Judul Buku : Catatan Hati Seorang Istri
Penulis: Asma Nadia
Penerbit: Lingkar Pena
Tahun Terbit: 2007
Dimensi: 20.5cm
Jumlah Halaman: 220 Halaman
Saat cinta berpaling
Saat rumah tangga dalam prahara
Saat ujian demi ujian-Nya mengguncang jiwa
Kemana seorang istri harus mencari kekuatan agar hati terus bertasbih?
Kata-kata itulah yang mungkin dapat memberikan sedikit gambaran umum mengenai buku ini. Ketika saya ingin membuat resensi. Sebenarnya saya bingung. Apakah saya (perempuan belum menikah) layak untuk menceritakan dan memberi penilaian terhadap buku ini? Namun segera saya menemukannya. Biarlah saya menjadi diri saya sendiri. Semua yang terjadi di dunia ini sudah pasti ada Allah yang menuntunnya. Pasti ada manfaatnya bagi saya membaca buku ini. Dan melalui tulisan ini, inilah penilaian saya (seorang perempuan belum bersuami tetapi ingin sekali bersuami suatu saat nanti. Dan tentunya merasa bahagia dengan itu)…
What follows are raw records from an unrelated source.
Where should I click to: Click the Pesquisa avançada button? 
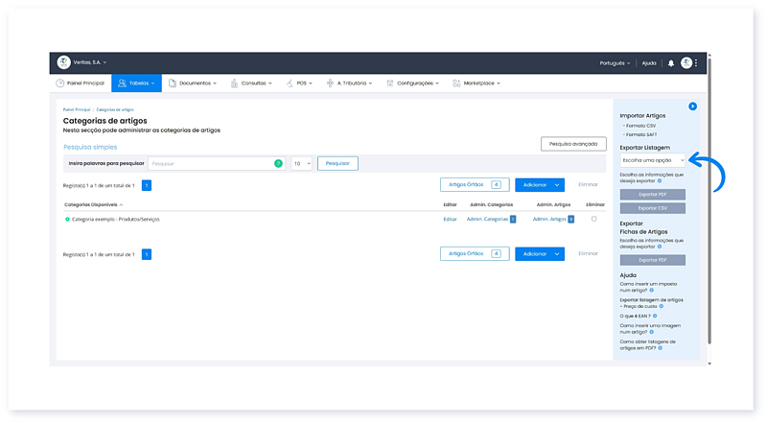pyautogui.click(x=572, y=144)
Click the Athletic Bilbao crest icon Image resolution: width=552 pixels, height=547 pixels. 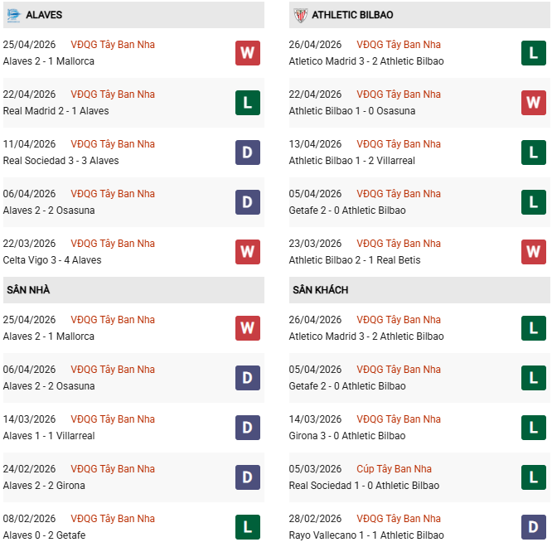(301, 15)
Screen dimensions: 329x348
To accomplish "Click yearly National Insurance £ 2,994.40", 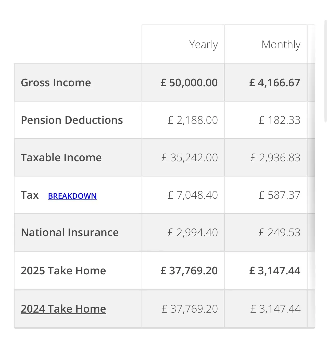I will (193, 232).
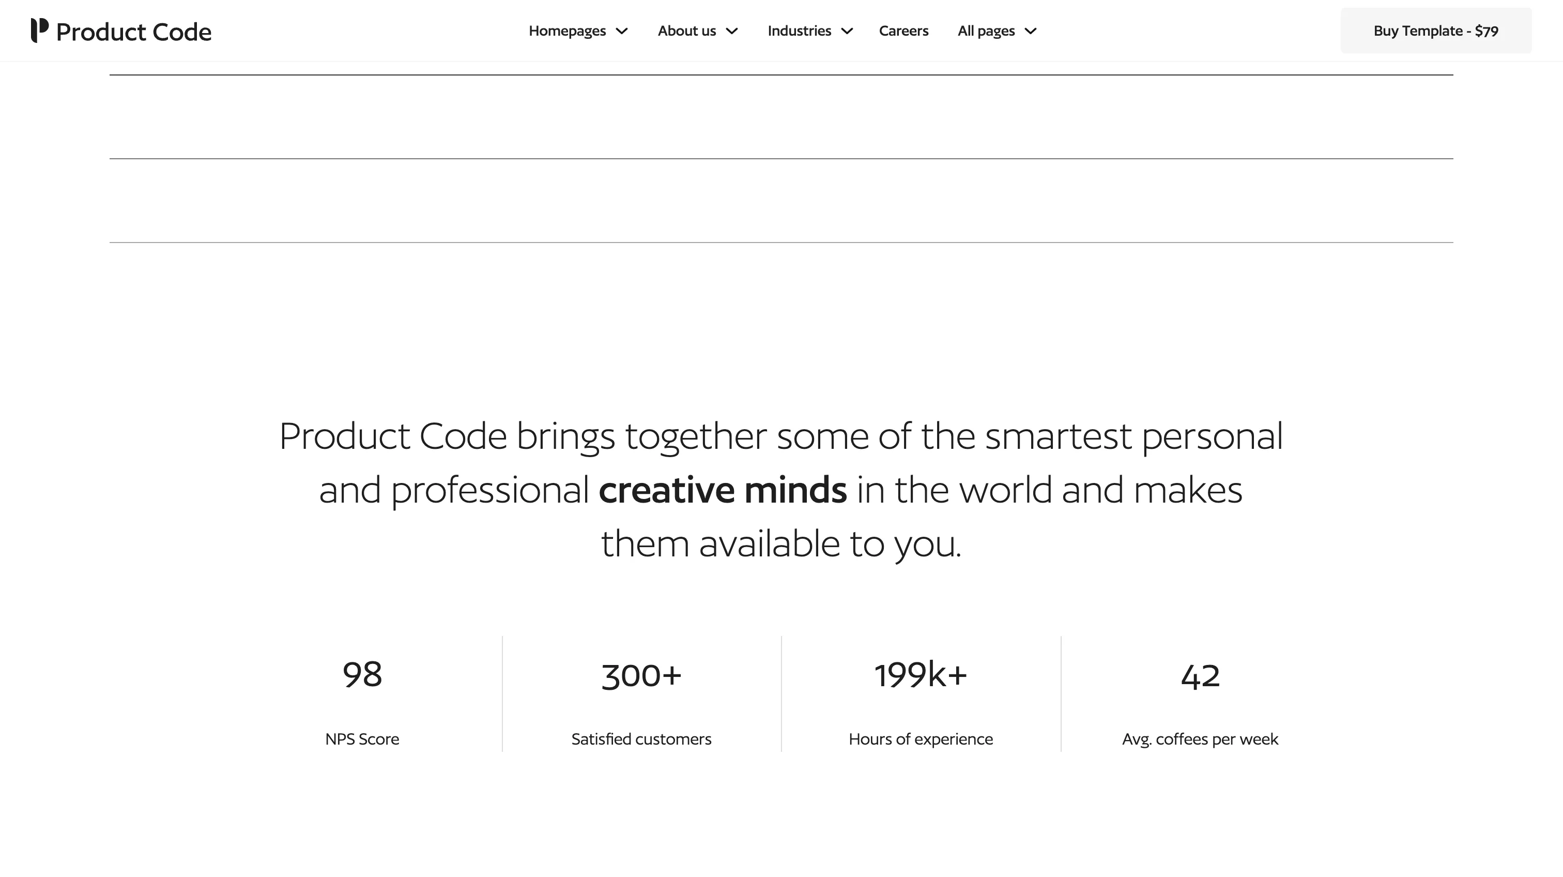Click the Avg. coffees per week label
The height and width of the screenshot is (877, 1563).
pos(1200,739)
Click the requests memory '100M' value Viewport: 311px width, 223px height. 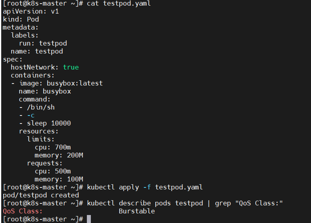click(x=75, y=179)
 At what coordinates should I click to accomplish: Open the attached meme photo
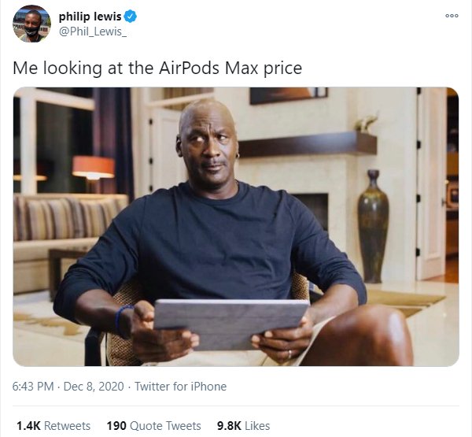tap(236, 227)
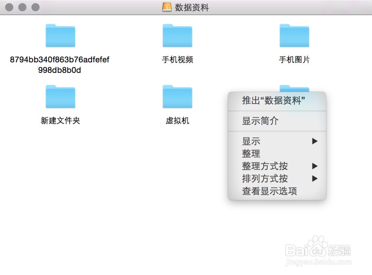Click the 手机视频 folder name label
Image resolution: width=372 pixels, height=275 pixels.
coord(177,59)
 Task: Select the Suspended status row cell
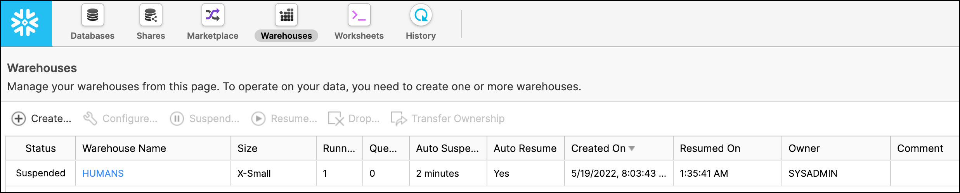tap(41, 173)
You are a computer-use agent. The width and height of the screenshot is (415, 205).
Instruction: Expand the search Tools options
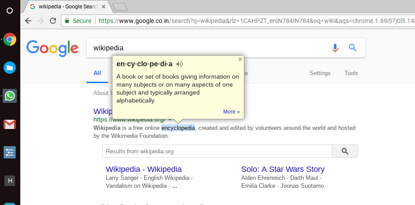pos(351,73)
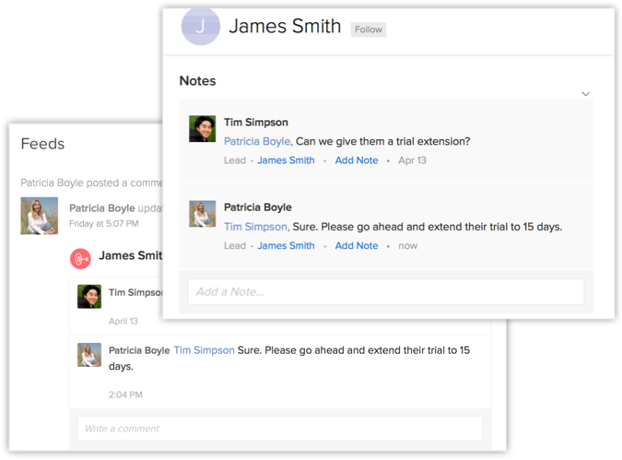Click the Patricia Boyle name in Feeds update

101,208
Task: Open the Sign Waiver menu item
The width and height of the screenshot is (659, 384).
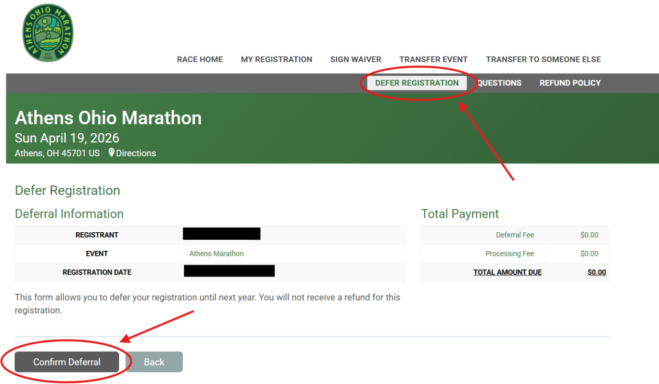Action: pyautogui.click(x=355, y=59)
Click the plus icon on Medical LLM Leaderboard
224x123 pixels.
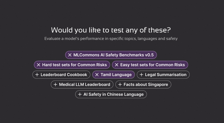pos(55,85)
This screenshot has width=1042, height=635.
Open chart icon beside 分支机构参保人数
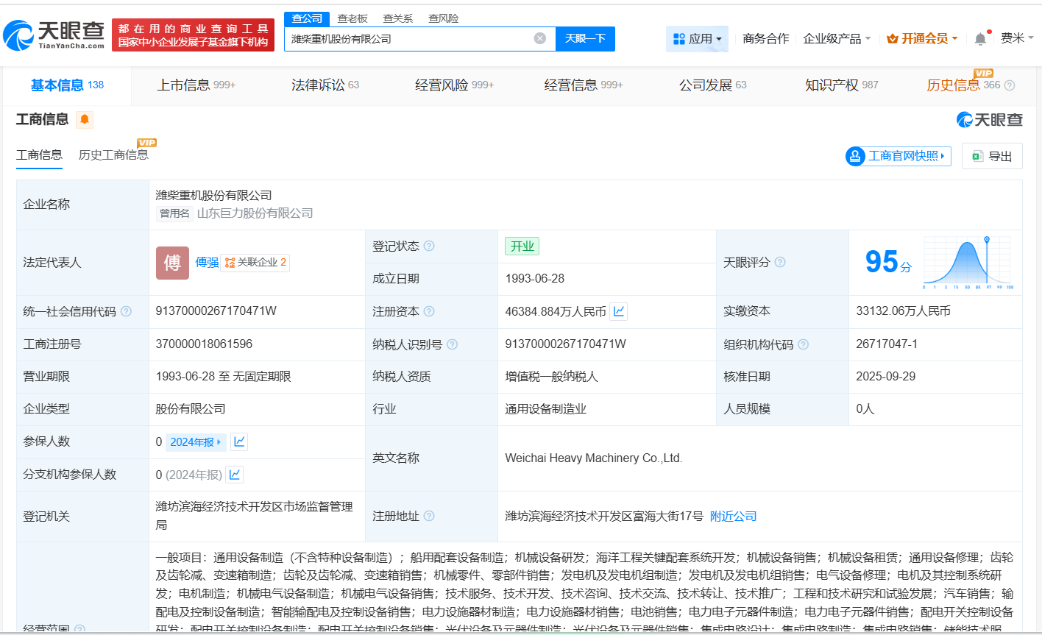point(234,475)
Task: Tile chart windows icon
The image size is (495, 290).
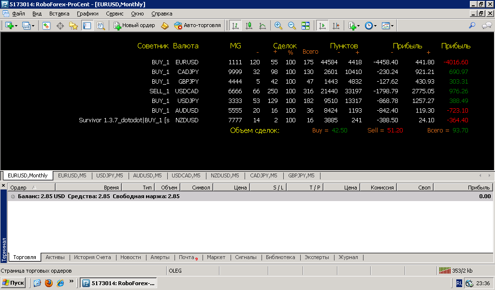Action: coord(306,26)
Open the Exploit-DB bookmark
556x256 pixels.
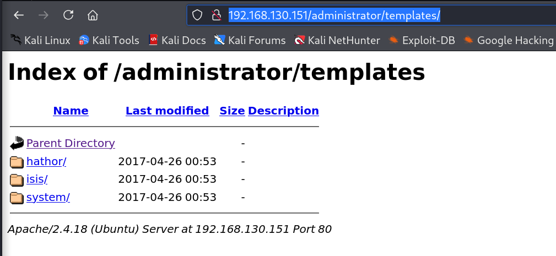click(422, 40)
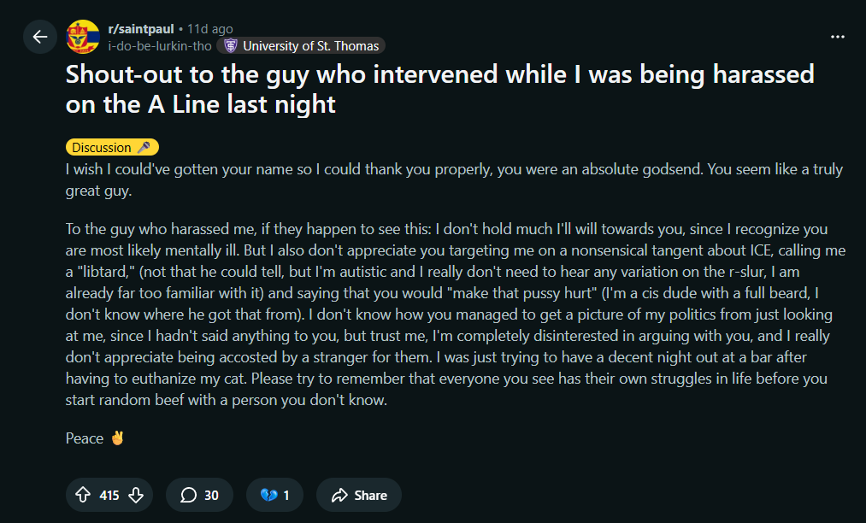Click the back arrow button
866x523 pixels.
click(x=39, y=37)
Buku ini berisi kumpulan kisah curahan hati beberapa ibu/istri. Dengan berbagai problema rumah tangga yang sering terjadi. Masa-masa sulit dalam berumah tangga, yang saya sendiri merasa kaget. Tidak pernah menduga sebelumnya. Indahnya masa pacaran/bertaaruf/sejenisnya kadang berubah menjadi 180 derajat ketika sudah menyandang gelar sebagai pasangan suami/istri atau ayah/bunda.
Beragam jenis istri/ibu yang diceritakan disini. Dari yang mengalami sakitnya dikhianati oleh perselingkuhan, kekerasan dalam rumah tangga (KDRT), sampai membangun kekuatan ketika sang suami yang disayangi harus tiba-tiba pergi meninggalkan dunia. Memberikan inspirasi tentang kekuatan yang dimiliki perempuan. Perempuan yang terlihat lemah sekalipun, ternyata mampu menguatkan dirinya ketika dihadapkan pada permasalahan yang menyakitkan hati sehingga menguras banyak pikiran dan tenaga. Menjadi kuat karena memiliki anak-anak yang harus mendapatkan cinta seorang ibu yang seutuhnya, betapapun besar masalah yang sedang dihadapi.
Pelajaran berharga tentang sulitnya untuk tetap mengedepankan logika, di tengah firasat kuat seorang istri tentang suami yang berubah sikapnya. Perjuangan yang sepertinya hanya untuk ‘bertahan hidup’, namun ternyata dapat mengantarkan seorang wanita ke derajat yang mungkin lebih mulia daripada sebelumnya.
Novel yang mungkin terlihat sederhana, namun dapat menghadirkan pengalaman-pengalaman banyak perempuan untuk direnungi. Sejauh ini saya baru dapat merenungi, karena memang tidak memiliki cukup pengetahuan untuk lebih. Yang saya rasakan awalnya sangat takut mendengar cerita-ceritanya. Membuat kata ‘pernikahan’ menjadi sangat menyeramkan. Seolah semua laki-laki seperti itu. Namun ketika saya mendiskusikannya dengan Anas, saya menemukan cerita versi lelaki. Banyak juga sebenarnya perempuan yang mungkin melakukan hal yang sama, tetapi memang tidak banyak dipublish. Intinya, saya harus lebih bijak dalam memahami cerita-cerita di novel ini. Tidak mudah bagi saya karena belum benar-benar merasakannya.
Namun saya berani mengatakan, kalau Novel ini terlalu berharga untuk dilewatkan. Belajar dari ujian-ujian yang dihadapi orang lain, mungkin dapat sedikit banyak membuat kita siap menghadapi ujian yang mungkin sama atau lebih lagi.
Idealisme Asma Nadia dalam pembuatannya pun menjadi salah satu kekaguman saya. Asma meminta banyak perempuan untuk tidak hanya banyak membaca, tetapi juga menulis. Menceritakan tidak hanya kenangan indah, tetapi juga semua pikiran, beban perasaan, kesedihan, ketakutan, apa saja, sebelum terlambat menuliskannya. Ia meminta janji perempuan Indonesia untuk mencari teman bicara. Menjadikan tulisan itu sebagai cermin dan renungan, sebab mungkin itu akan membawa kita pada jalan keluar, yang sebelumnya teramat buntu.